No matter what, Urban said farmers must keep supporting documents on all transactions.
“You should have an invoice or a receipt,” she said. “If you ever do get audited, a canceled check alone is not proof that it’s a farm expense.”
Urban said taxpayers can be audited for up to three years after a return is filed or the due date, whichever is the latest.
“We usually recommend you keep them a little longer than that just to be safe,” she said. “We recommend that you always keep your tax returns because if they ever wanted to accuse you of fraud, you have proof that you filed that tax return.”
Urban said personal expenses cannot be deducted, and this includes any that, in some way, relate to farm business.
“Your personal expenses include expenses paid on your property you use for your home, any life insurance, maintenance on your personal vehicle and your household expenses,” she said. “Your electricity you pay for your house is not a deductible expense.”
Personal expenses also include the purchasing or raising of livestock or products that are used for family consumption.
Urban then outlined some examples of non-deductible items, including the loss of growing plants, produce or crops and repayment of loans.
“Loss of livestock raised that die if you’ve deducted the cost of raising them as an expense,” she said. “You have livestock that was born on your farm.
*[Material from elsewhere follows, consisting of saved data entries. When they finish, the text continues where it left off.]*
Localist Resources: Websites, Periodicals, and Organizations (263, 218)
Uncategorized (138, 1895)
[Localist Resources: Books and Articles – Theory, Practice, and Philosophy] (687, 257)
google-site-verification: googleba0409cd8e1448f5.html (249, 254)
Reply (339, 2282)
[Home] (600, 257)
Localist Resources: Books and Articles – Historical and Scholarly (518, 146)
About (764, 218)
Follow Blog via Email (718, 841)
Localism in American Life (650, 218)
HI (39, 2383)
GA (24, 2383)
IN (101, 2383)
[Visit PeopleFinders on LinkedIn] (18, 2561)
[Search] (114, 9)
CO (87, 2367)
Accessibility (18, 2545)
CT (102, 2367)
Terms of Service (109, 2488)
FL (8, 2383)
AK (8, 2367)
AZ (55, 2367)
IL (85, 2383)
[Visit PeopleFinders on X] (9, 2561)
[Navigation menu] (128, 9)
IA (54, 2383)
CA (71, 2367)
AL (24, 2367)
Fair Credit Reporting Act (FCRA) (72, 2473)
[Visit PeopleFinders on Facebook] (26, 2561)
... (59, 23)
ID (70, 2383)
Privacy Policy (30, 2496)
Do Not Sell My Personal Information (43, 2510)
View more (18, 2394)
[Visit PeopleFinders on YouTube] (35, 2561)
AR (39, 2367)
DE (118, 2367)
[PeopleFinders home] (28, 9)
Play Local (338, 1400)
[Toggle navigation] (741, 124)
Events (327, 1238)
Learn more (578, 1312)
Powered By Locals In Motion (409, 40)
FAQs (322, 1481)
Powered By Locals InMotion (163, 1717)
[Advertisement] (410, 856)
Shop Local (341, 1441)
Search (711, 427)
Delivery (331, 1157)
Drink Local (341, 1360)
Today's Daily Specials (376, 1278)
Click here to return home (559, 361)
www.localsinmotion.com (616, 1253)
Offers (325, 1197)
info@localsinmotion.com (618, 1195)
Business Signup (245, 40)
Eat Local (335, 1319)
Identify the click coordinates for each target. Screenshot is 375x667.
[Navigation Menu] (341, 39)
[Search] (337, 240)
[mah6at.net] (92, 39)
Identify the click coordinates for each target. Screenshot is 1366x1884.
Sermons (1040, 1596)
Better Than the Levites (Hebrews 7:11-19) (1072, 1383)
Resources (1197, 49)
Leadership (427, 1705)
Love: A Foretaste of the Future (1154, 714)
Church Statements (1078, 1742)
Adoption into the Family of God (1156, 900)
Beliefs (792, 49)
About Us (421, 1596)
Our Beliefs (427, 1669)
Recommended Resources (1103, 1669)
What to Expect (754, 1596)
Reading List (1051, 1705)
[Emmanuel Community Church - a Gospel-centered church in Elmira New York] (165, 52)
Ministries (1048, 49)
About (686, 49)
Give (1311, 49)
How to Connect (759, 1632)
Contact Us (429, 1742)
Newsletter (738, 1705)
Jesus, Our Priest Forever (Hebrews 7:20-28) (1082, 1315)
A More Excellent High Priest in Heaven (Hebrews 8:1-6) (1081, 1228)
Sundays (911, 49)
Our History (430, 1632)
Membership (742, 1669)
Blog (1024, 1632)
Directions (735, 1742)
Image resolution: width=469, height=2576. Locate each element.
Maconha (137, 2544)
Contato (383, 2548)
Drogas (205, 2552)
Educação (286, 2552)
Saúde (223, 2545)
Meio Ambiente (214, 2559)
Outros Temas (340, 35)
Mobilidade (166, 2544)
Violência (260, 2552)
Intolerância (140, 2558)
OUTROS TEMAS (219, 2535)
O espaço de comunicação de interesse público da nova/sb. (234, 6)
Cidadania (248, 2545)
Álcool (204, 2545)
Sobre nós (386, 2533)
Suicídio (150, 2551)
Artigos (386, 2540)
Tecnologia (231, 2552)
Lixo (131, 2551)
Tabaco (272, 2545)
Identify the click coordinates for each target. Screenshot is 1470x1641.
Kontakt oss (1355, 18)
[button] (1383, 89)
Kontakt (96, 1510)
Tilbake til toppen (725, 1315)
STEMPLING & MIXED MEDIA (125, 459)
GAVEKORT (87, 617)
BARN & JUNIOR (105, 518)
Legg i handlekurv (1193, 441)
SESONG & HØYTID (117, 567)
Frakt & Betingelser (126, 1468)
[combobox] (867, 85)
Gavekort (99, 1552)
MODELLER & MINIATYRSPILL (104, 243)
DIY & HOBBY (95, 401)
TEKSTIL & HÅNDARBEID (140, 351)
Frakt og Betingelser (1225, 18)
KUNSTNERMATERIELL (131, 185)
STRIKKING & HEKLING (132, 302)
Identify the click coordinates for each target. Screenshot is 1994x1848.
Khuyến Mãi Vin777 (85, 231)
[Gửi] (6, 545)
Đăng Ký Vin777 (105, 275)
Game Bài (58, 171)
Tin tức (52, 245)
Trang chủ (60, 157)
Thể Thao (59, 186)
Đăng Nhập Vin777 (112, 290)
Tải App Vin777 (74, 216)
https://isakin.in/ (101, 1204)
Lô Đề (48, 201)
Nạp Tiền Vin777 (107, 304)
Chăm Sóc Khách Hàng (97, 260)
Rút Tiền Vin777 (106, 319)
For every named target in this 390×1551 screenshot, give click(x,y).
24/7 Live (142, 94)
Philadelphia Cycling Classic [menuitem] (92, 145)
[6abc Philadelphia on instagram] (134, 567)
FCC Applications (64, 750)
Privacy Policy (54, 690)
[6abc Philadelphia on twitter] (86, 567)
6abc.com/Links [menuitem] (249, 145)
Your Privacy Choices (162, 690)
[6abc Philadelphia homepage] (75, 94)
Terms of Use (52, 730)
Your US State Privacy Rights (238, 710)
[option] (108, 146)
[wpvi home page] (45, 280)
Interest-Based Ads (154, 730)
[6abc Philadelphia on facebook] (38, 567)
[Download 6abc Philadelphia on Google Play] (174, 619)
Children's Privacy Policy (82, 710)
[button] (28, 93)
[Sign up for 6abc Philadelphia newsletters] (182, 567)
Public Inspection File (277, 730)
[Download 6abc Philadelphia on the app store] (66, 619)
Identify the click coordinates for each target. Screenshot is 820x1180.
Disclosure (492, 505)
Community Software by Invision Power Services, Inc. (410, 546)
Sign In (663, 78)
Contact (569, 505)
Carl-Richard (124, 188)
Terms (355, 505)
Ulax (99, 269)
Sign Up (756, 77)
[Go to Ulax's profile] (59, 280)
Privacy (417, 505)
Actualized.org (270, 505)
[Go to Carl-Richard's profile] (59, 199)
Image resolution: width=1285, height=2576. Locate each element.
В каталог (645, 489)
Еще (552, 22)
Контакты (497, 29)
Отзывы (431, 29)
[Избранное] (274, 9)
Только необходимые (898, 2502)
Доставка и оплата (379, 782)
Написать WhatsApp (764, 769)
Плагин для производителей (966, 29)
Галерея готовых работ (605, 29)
You’ve fed them all through the years. You have deducted that feed. When that particular animal dies, there’s no deduction to take at that point.”
“You can elect to postpone some or all crop insurance proceeds as income till the following year if you meet these conditions,” she said. “You have to be a cash basis taxpayer. You receive the crop insurance proceeds in the same year as the damage. You can show that under normal business practices, you would defer that crop to the next year.”
“There’s also options to defer livestock sales if the livestock sales is because of drought and is something that you would not normally do,” she said.
Urban said farmers can also take advantage of income averaging, which allows them to take income from the past three years and find what is the average amount of income for that period.
“This is a very good advantage if you have a lot of farm income in the third year, but in one of the last three years, you had a loss or you had very little income,” she said. “That could put you at a lower tax rate.”
Finally, Urban talked about unemployment, something she said the agriculture industry is not subject to.
“You’re not subject to state unemployment or federal unemployment until you have paid out so much per quarter to your employees,” she said.